● THE TASK
Restate word for word the entries below, starting with the line with "Viewport: 495px width, 325px" and continuing through the line with "Open the @ChallengeMTV". Include both of those lines and no others.

▼

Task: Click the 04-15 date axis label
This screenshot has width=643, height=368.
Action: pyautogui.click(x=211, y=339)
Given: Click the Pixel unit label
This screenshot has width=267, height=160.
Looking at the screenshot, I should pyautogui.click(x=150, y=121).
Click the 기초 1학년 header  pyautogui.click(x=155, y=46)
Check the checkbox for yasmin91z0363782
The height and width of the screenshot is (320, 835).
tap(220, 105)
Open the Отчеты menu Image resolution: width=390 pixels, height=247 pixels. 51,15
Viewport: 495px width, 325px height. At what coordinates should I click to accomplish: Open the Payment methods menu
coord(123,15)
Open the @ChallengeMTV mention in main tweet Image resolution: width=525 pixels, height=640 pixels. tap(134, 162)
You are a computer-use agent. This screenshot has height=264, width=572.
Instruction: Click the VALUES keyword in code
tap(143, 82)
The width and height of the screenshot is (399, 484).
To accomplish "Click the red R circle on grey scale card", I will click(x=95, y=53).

▲
▼

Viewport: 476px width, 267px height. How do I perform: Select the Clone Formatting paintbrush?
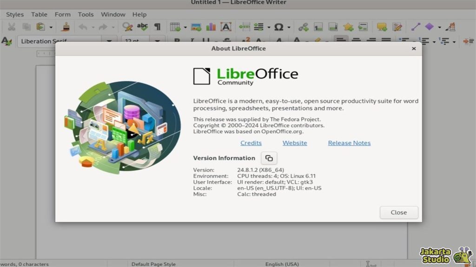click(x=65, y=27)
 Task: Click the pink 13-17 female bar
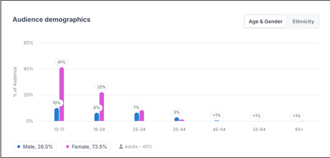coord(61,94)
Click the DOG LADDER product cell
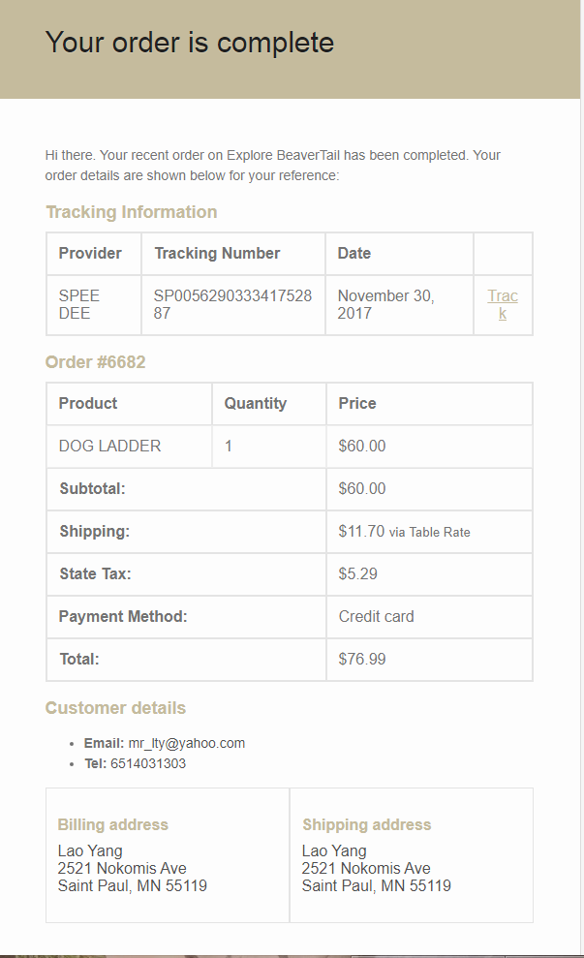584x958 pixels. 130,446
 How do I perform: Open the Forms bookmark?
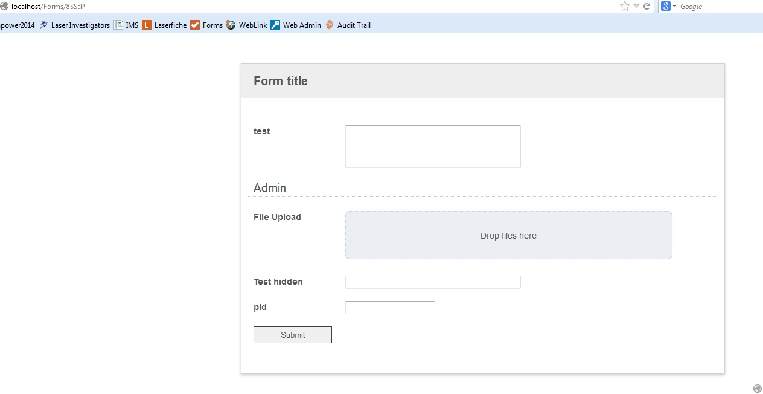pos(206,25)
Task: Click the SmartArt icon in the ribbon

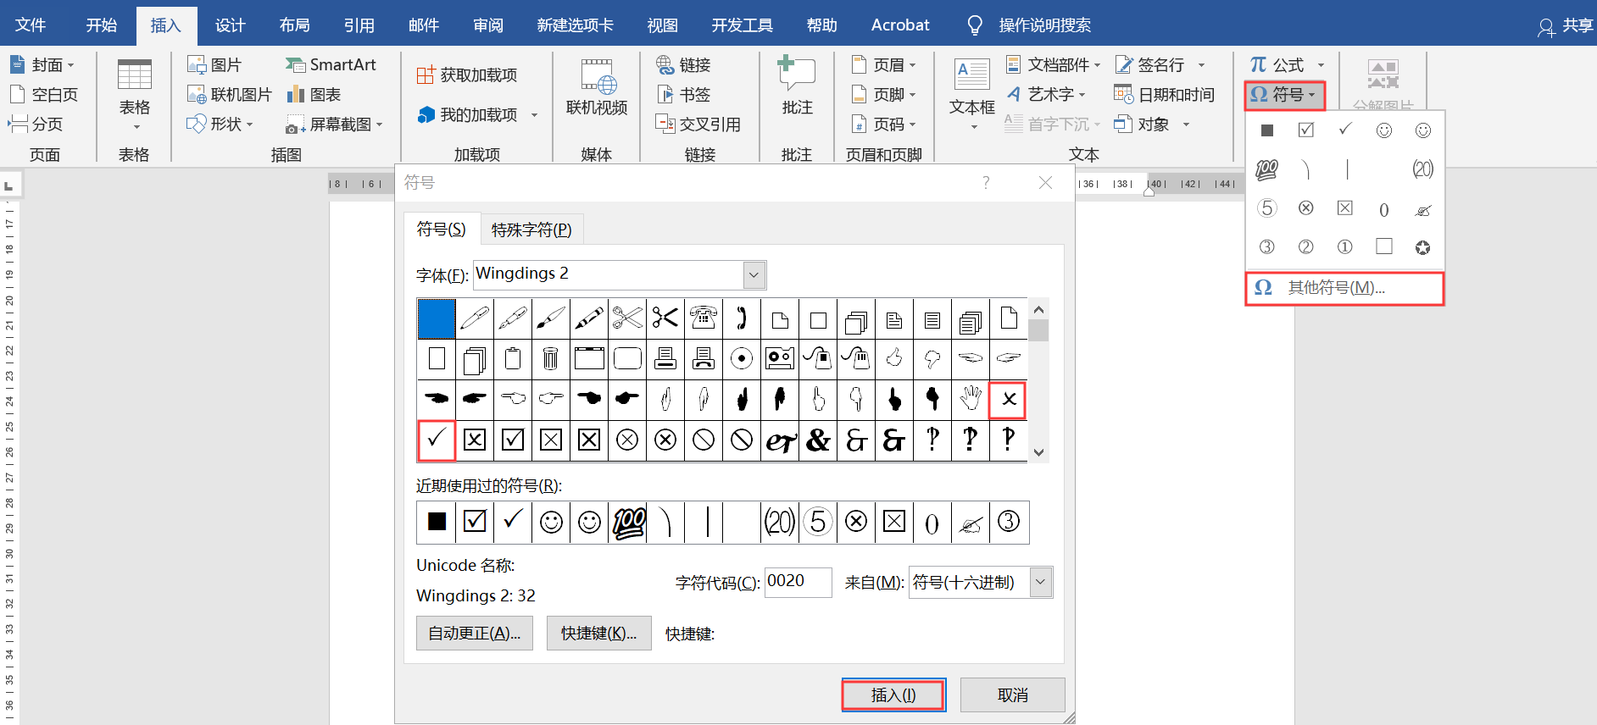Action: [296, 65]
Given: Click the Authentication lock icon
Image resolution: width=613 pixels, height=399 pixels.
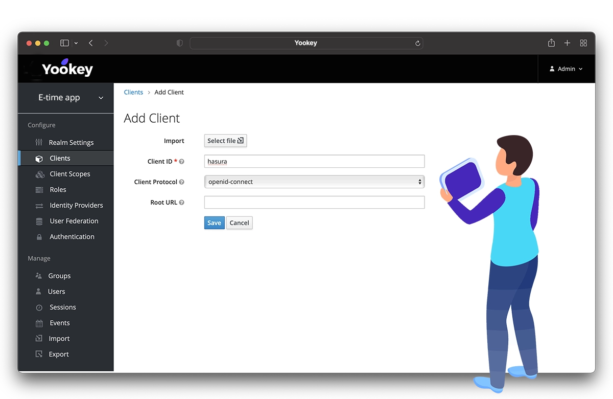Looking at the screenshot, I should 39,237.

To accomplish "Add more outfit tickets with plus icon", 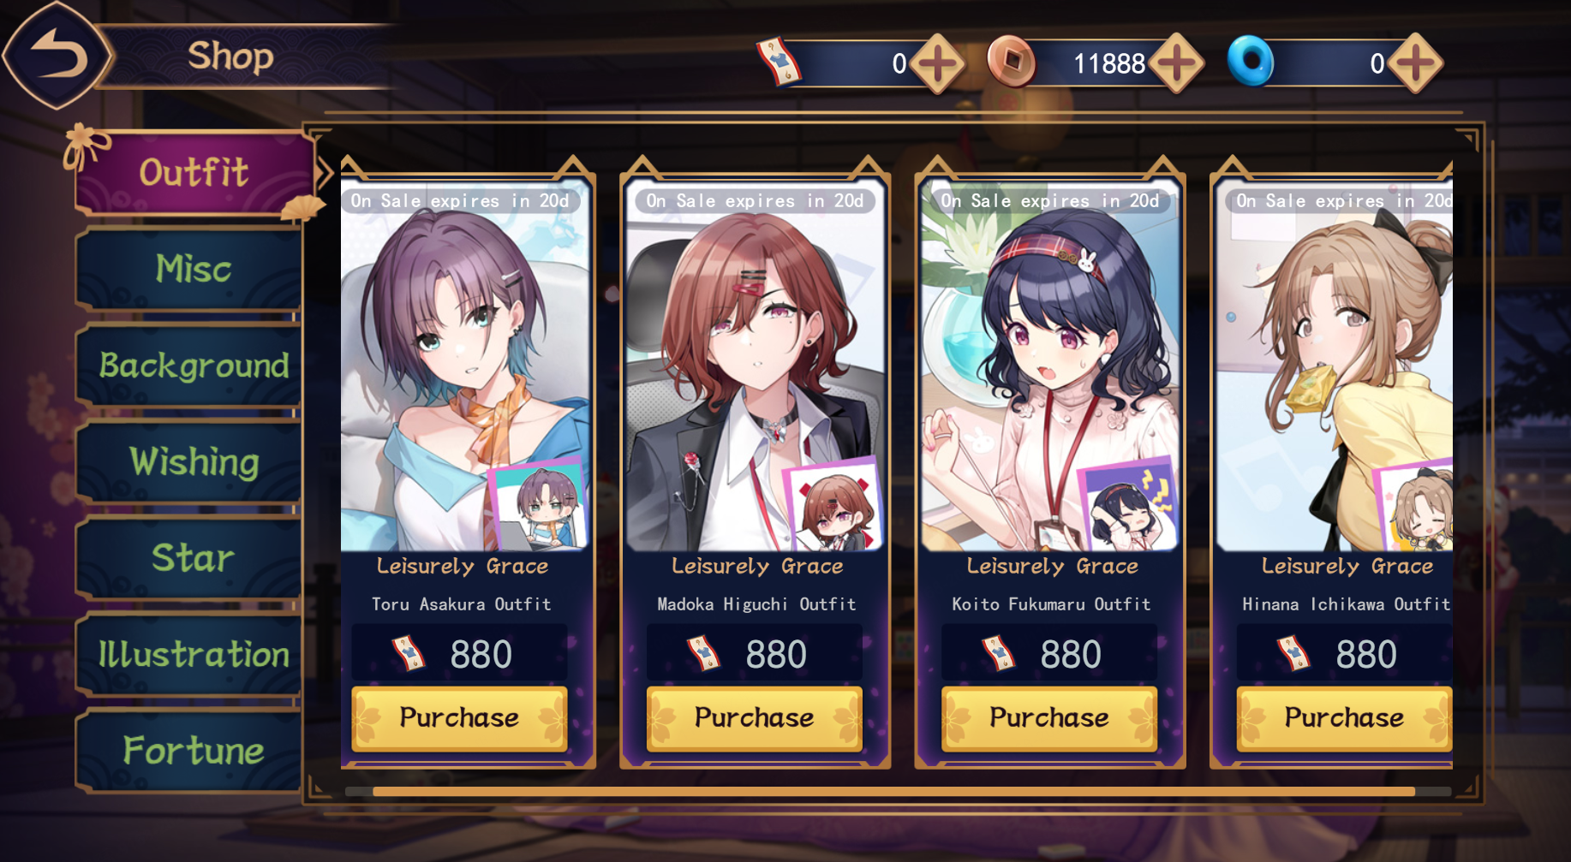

▲
▼

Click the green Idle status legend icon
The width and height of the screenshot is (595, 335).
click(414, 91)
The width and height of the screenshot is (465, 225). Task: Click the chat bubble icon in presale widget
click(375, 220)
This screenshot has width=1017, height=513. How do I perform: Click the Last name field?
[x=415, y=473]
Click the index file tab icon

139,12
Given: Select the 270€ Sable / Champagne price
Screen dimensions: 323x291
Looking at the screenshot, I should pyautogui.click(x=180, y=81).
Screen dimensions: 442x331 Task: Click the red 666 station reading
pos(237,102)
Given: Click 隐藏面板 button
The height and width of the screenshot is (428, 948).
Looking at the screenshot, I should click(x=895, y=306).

▲

● TASK ANSWER
Viewport: 495px width, 325px height. At what coordinates should I click to accomplish: Open the Payment methods menu
coord(123,15)
Open the @ChallengeMTV mention in main tweet Image resolution: width=525 pixels, height=640 pixels. tap(134, 162)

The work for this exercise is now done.